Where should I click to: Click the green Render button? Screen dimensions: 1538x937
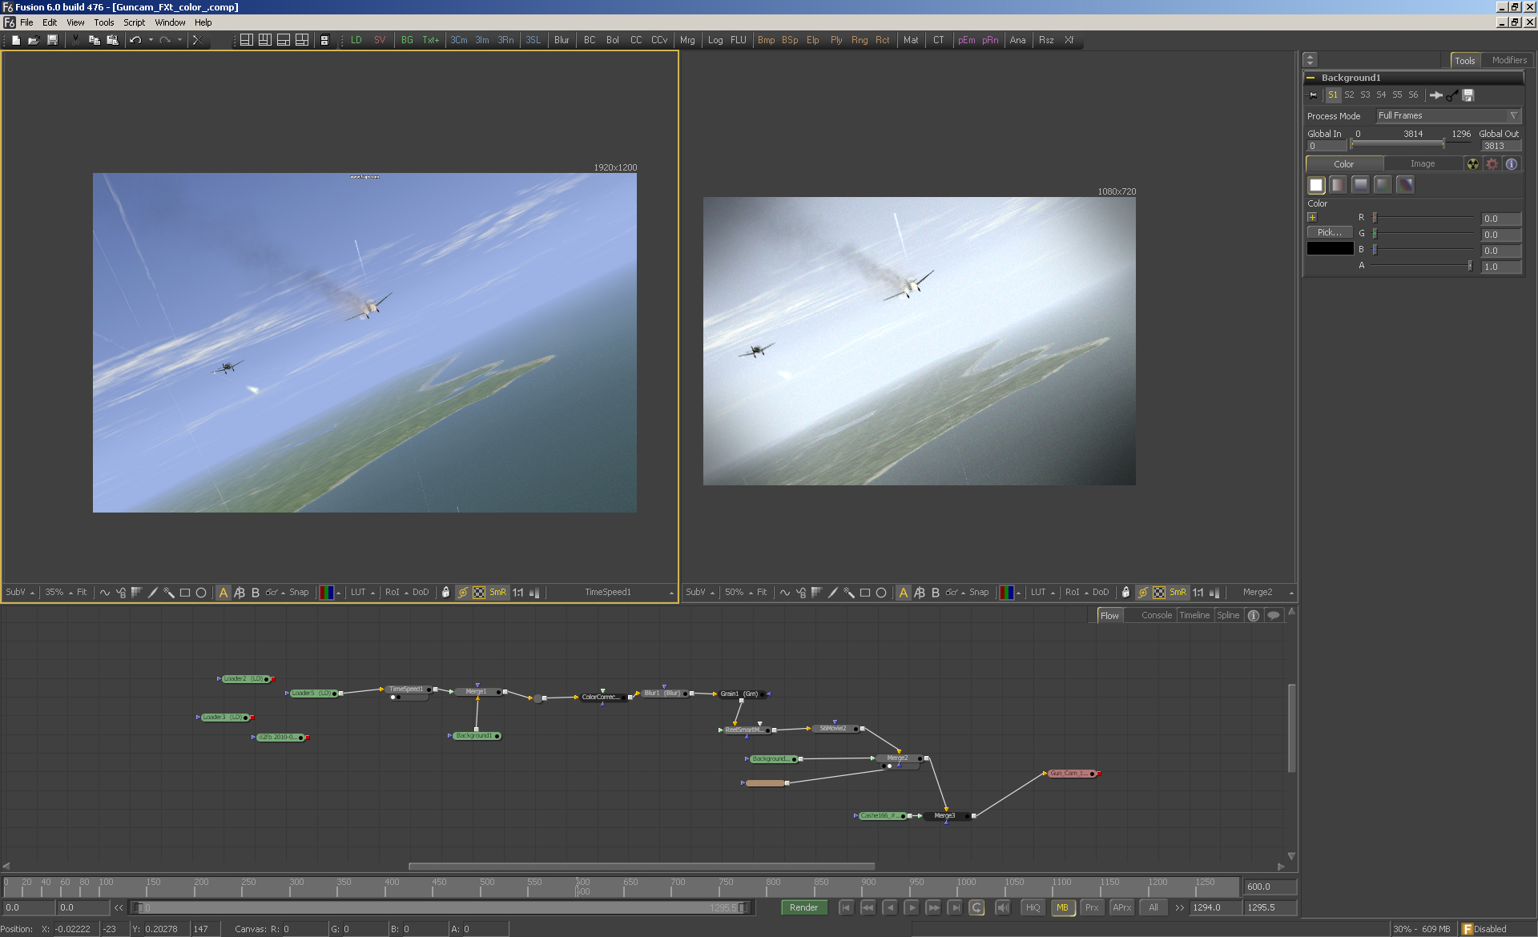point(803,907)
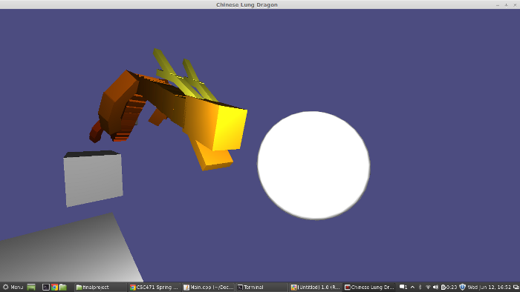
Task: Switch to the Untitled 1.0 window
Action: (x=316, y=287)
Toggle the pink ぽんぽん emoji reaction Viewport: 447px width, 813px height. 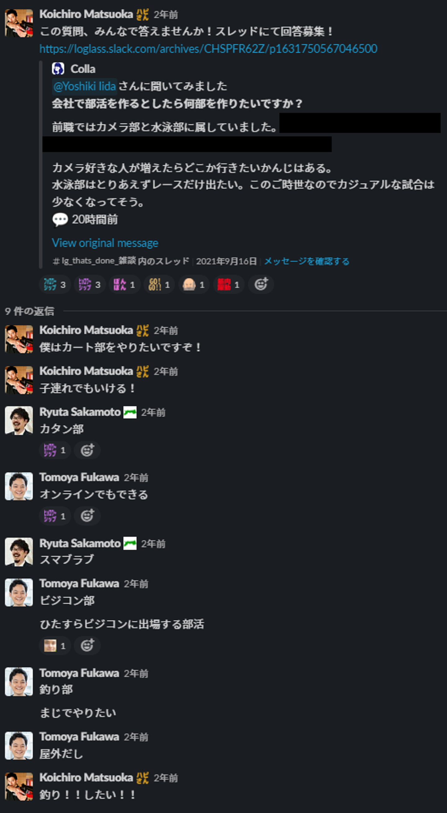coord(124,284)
----------
Problem to solve:
Show every line of the listing above that contains the string "Click".

Completed exercise:
Where should I click to: Click the green Render button? Screen dimensions: 1538x937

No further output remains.